Construction spending increases in the U.S.
Spending on construction in the U.S. unexpectedly rose in April as the housing slump eased and more commercial projects got under way.
The 0.8 percent gain was the biggest since August and followed a revised 0.4 percent increase the prior month, the Commerce Department said this week in Washington. Residential construction climbed 0.6 percent and work on power plants and factories propelled commercial construction up.
Federal and local government spending will ramp up as funding from the $787 billion fiscal stimulus package filters through to worksites. Borrowing rates near historic lows and improving business and consumer confidence may help stem the worst housing slump since the Great Depression.
"Residential construction may be bottoming," said Steven Wood, president of Insight Economics LLC in Danville, California. "Over the next several quarters, federal stimulus dollars may support public construction activity despite weak state and local government funding."
Other reports showed manufacturing contracted in May at the slowest pace in eight months and consumer spending fell in April.
Stocks rallied and Treasury securities fell amid signs the worst of the recession is over. The Standard & Poor's 500 index was up 2.3 percent to 940.54 at 10:48 a.m. in New York. The yield on the 10-year note soared to 3.63 percent from 3.46 percent late in the day on May 29.

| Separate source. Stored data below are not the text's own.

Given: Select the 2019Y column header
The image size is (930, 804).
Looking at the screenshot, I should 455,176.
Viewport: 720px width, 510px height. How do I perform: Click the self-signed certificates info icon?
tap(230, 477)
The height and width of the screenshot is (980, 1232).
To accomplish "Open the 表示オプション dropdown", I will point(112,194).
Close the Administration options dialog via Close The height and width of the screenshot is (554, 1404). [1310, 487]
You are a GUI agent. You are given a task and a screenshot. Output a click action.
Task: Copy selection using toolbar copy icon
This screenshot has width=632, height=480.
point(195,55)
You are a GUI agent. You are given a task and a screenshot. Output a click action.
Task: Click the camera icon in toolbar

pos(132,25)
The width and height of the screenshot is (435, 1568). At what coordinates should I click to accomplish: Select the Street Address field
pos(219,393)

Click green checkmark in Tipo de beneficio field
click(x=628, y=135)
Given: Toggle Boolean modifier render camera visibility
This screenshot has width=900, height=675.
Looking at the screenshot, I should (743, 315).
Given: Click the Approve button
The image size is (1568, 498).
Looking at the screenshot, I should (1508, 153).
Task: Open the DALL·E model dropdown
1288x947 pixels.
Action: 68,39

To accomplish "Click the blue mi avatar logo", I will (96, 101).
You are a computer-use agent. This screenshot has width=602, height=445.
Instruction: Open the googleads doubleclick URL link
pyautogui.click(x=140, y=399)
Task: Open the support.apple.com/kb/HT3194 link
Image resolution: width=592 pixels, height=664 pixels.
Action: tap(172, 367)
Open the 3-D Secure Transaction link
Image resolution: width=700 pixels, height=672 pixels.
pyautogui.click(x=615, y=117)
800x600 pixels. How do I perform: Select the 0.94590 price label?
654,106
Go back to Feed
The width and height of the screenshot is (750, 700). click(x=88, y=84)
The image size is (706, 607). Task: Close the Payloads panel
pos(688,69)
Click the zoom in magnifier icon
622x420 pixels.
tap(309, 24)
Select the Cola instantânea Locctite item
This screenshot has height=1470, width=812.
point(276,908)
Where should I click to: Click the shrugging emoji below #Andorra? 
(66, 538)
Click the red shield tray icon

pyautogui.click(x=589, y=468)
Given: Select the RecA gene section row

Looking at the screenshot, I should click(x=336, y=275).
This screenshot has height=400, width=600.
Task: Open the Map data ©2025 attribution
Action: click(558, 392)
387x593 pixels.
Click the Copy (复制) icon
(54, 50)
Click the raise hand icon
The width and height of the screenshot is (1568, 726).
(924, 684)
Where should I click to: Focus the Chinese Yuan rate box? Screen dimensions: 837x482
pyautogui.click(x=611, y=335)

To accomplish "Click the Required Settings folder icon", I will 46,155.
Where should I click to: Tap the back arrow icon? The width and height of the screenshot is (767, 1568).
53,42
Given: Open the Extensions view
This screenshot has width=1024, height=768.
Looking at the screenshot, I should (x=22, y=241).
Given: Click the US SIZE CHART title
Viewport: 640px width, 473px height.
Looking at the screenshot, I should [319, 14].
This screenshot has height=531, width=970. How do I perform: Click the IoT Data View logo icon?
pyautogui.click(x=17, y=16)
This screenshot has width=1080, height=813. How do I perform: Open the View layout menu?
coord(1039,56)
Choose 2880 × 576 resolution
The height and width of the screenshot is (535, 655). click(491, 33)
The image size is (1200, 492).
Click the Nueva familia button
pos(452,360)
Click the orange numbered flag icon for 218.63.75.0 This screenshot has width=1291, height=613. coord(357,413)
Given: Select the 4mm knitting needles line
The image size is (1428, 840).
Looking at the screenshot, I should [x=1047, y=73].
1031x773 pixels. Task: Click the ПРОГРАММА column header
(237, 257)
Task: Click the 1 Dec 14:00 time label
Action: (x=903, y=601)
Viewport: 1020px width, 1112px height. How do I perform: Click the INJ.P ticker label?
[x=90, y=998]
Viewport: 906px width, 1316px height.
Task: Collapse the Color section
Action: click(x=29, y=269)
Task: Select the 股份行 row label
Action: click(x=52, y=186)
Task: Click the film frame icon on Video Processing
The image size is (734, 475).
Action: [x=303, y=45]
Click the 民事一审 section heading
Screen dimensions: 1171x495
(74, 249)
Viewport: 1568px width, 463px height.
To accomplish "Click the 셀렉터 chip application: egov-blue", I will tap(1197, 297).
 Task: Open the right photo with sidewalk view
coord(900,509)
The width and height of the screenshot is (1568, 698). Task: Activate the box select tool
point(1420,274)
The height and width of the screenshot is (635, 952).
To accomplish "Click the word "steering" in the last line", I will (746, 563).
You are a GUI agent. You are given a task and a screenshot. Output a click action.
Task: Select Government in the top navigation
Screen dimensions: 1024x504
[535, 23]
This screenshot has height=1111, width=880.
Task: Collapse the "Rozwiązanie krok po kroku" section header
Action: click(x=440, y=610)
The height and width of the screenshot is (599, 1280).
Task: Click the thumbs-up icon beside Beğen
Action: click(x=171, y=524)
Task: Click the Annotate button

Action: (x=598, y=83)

Economists projected construction spending would drop 1.5 percent, according to the median estimate of 45 economists surveyed by Bloomberg News. Forecasts ranged from a decline of 2.5 percent to a gain of 0.1 percent.
Nonresidential construction, including public projects, increased 0.8 percent. Compared with a year earlier, it was up 2.5 percent.
Public construction decreased 0.6 percent, restrained by declines in the building of schools, water-supply and sewage- treatment plants. Such projects may increase in coming months as funds from the government's infrastructure stimulus spending filter through to worksites.
Spending on structures fell at a 42 percent rate in the first quarter, while residential outlays dropped at a 39 percent pace, the government reported last week. The economy shrank at a 5.7 percent rate, after a 6.3 percent decline in the fourth quarter.
Architects in the U.S. reported billings dropped in April at a slower rate than the prior month as federal funding started to flow, the American Institute of Architects said last month.
The Architecture Billings Index fell to 42.8 in April from 43.7 in March, when it posted its biggest gain since August 2006. Still, billings have been falling since January 2008, the last time the index was above 50, the dividing point between contraction and growth.
"A growing number of architecture firms report potential projects arising from federal stimulus funds," said AIA Chief Economist Kermit Baker.